--- ПРЕДЛОЖЕННЫЙ ОТРЫВОК ---
_____

К врачу меня отвезли только к вечеру. По счастью, ребра оказались целы. У Гармаша тоже.
Массовку нам выделили по директиве. Генштаб дает директиву: такому-то округу выделить такую-то технику и столько-то чело веко-часов солдат. Округ, в свою очередь, выделяет тот или иной полк, и так, спускаясь по ступенькам армейской иерархии, попадаешь к человеку, который либо станет тебе ангелом-хранителем, либо превратит твои съемки в кромешный ад. Называется он – рабочий консультант. У меня консультант был золото, но и он иногда оказывался бессилен.
Снимаем проход советских военнопленных в первые дни войны. Целая бригада гримеров и костюмеров коптит, пачкает, перевязывает и кропит кровью солдат. Бесконечная колонна, оборванные, раненые, пыльные гимнастерки, закопченные лица, как на подбор пустоглазые, отрешенные, – словом, порядок. Сняли.

_____

--- ВАШЕ ЗАДАНИЕ ---
Продолжите отрывок о съемках фильма с солдатами из армейской массовки, начав сразу после его последнего предложения. Приведенные далее данные взяты из другого источника и с отрывком не связаны.

--- РАЗДЕЛ ДАННЫХ ---

_____

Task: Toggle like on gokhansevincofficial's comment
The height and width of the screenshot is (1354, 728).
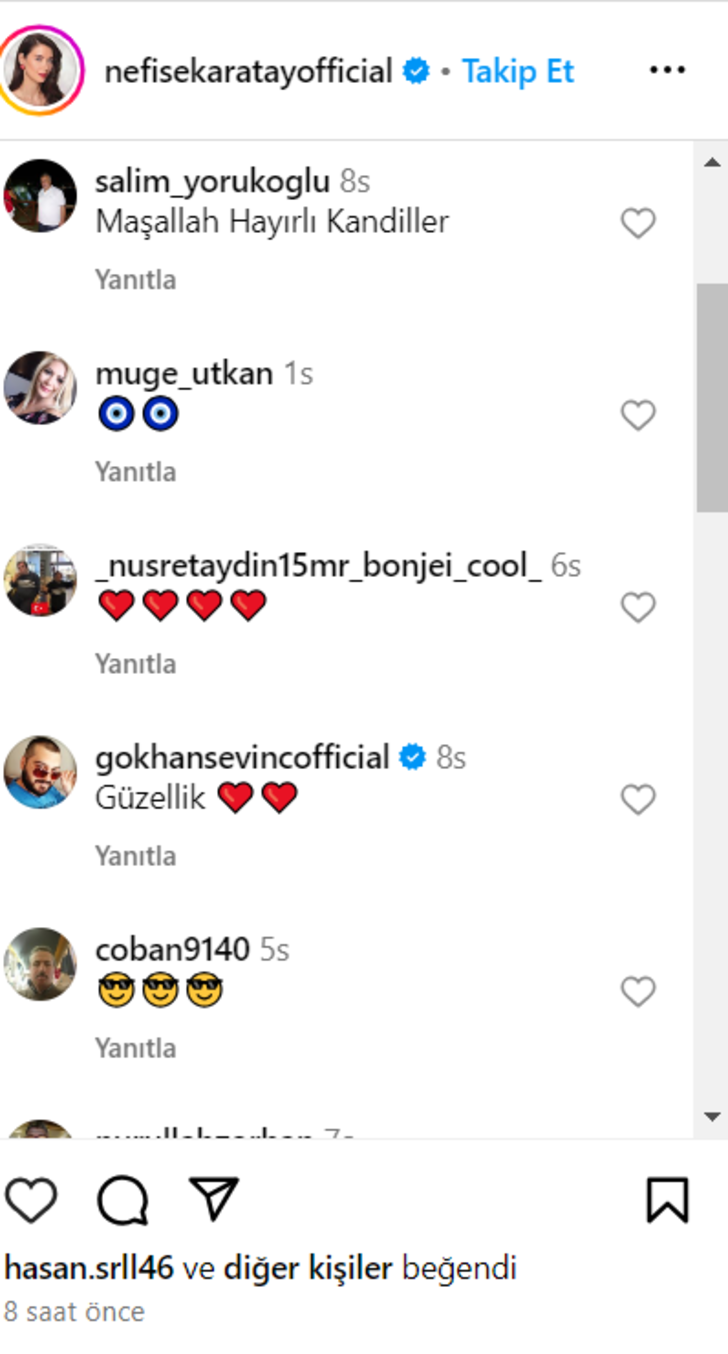Action: point(637,800)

_____

--- ПОЛЕ ДЛЯ ОТВЕТА ---
Проходит недели три. Снимаем проезд немецкой колонны. Одеваем, раздаем оружие, проверяем нашивки, каски, ранцы, выстраиваем перед погрузкой на транспортеры и…
…и тут я вижу, что снимать нельзя. Потому что это получится вовсе не немецкое нашествие, а татаро-монгольское иго. То из-под немецкой каски – узбекская раскосость, то над ремешком горбится северо-кавказский нос, то… словом, зову я рабочего консультанта и говорю:
– Ты видишь?
– Что?
– Что это не армия, а орда?
– А где я тебе других возьму?
Тут подходит старшина, прислушивается к нашему разговору и, проявляя недюжинную осведомленность в технике съемки, спрашивает:
– Товарищ режиссер, вы их с одной стороны снимать будете или как?
– С одной, с одной, сынок, да что толку?
– А то. Разрешите, товарищ полковник?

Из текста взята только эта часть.